◆ TO BE DONE: Copy out every line of the data below, character for character.

◆ ITEMS:
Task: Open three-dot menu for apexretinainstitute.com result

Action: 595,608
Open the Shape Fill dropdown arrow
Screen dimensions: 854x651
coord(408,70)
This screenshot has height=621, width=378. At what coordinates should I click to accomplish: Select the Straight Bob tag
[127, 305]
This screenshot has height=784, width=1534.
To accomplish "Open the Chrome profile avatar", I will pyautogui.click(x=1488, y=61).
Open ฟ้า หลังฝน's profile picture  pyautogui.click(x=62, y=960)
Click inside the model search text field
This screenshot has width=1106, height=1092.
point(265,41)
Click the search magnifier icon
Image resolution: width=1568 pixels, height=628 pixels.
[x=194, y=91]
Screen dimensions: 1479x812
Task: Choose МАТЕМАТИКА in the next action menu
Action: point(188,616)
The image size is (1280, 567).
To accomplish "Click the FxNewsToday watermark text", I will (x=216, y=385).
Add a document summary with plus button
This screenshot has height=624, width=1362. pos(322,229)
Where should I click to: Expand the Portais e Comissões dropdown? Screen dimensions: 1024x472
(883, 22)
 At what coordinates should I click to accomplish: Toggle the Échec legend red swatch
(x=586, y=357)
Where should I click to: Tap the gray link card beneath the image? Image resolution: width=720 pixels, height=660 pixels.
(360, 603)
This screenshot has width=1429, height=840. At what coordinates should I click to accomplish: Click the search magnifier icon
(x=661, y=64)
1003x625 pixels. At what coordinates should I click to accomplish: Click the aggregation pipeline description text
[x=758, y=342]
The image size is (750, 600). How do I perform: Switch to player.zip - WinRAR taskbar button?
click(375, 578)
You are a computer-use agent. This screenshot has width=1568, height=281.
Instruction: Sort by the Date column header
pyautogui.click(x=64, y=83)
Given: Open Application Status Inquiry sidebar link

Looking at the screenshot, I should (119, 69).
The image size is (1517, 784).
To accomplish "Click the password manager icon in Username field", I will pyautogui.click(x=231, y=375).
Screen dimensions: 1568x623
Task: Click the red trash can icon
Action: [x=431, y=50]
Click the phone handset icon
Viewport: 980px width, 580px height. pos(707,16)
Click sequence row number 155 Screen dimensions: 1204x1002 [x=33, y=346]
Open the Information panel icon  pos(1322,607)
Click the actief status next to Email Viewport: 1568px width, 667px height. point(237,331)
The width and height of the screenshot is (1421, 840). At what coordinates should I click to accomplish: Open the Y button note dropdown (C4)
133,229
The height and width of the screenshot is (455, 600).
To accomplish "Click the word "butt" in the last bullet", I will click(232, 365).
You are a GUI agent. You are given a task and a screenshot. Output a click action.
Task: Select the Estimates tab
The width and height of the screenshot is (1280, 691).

◆ TASK OUTPUT:
Task: Open three-dot menu for apexretinainstitute.com result

Action: 595,608
Open the Shape Fill dropdown arrow
Screen dimensions: 854x651
coord(408,70)
This screenshot has height=621, width=378. At what coordinates should I click to accomplish: Select the Straight Bob tag
[127, 305]
This screenshot has height=784, width=1534.
To accomplish "Open the Chrome profile avatar", I will pyautogui.click(x=1488, y=61).
Open ฟ้า หลังฝน's profile picture  pyautogui.click(x=62, y=960)
Click inside the model search text field
This screenshot has width=1106, height=1092.
point(265,41)
Click the search magnifier icon
Image resolution: width=1568 pixels, height=628 pixels.
[x=194, y=91]
Screen dimensions: 1479x812
Task: Choose МАТЕМАТИКА in the next action menu
Action: point(188,616)
The image size is (1280, 567).
To accomplish "Click the FxNewsToday watermark text", I will (x=216, y=385).
Add a document summary with plus button
This screenshot has height=624, width=1362. pos(322,229)
Where should I click to: Expand the Portais e Comissões dropdown? Screen dimensions: 1024x472
(883, 22)
 At what coordinates should I click to accomplish: Toggle the Échec legend red swatch
(x=586, y=357)
Where should I click to: Tap the gray link card beneath the image? Image resolution: width=720 pixels, height=660 pixels.
(360, 603)
This screenshot has width=1429, height=840. At what coordinates should I click to accomplish: Click the search magnifier icon
(x=661, y=64)
1003x625 pixels. At what coordinates should I click to accomplish: Click the aggregation pipeline description text
[x=758, y=342]
The image size is (750, 600). How do I perform: Switch to player.zip - WinRAR taskbar button?
click(375, 578)
You are a computer-use agent. This screenshot has width=1568, height=281.
Instruction: Sort by the Date column header
pyautogui.click(x=64, y=83)
Given: Open Application Status Inquiry sidebar link

Looking at the screenshot, I should (119, 69).
The image size is (1517, 784).
To accomplish "Click the password manager icon in Username field", I will pyautogui.click(x=231, y=375).
Screen dimensions: 1568x623
Task: Click the red trash can icon
Action: [x=431, y=50]
Click the phone handset icon
Viewport: 980px width, 580px height. pos(707,16)
Click sequence row number 155 Screen dimensions: 1204x1002 [x=33, y=346]
Open the Information panel icon  pos(1322,607)
Click the actief status next to Email Viewport: 1568px width, 667px height. point(237,331)
The width and height of the screenshot is (1421, 840). At what coordinates should I click to accomplish: Open the Y button note dropdown (C4)
133,229
The height and width of the screenshot is (455, 600).
To accomplish "Click the word "butt" in the last bullet", I will click(232, 365).
You are a GUI agent. You are given a task and a screenshot. Output a click action.
Task: Select the Estimates tab
The width and height of the screenshot is (1280, 691).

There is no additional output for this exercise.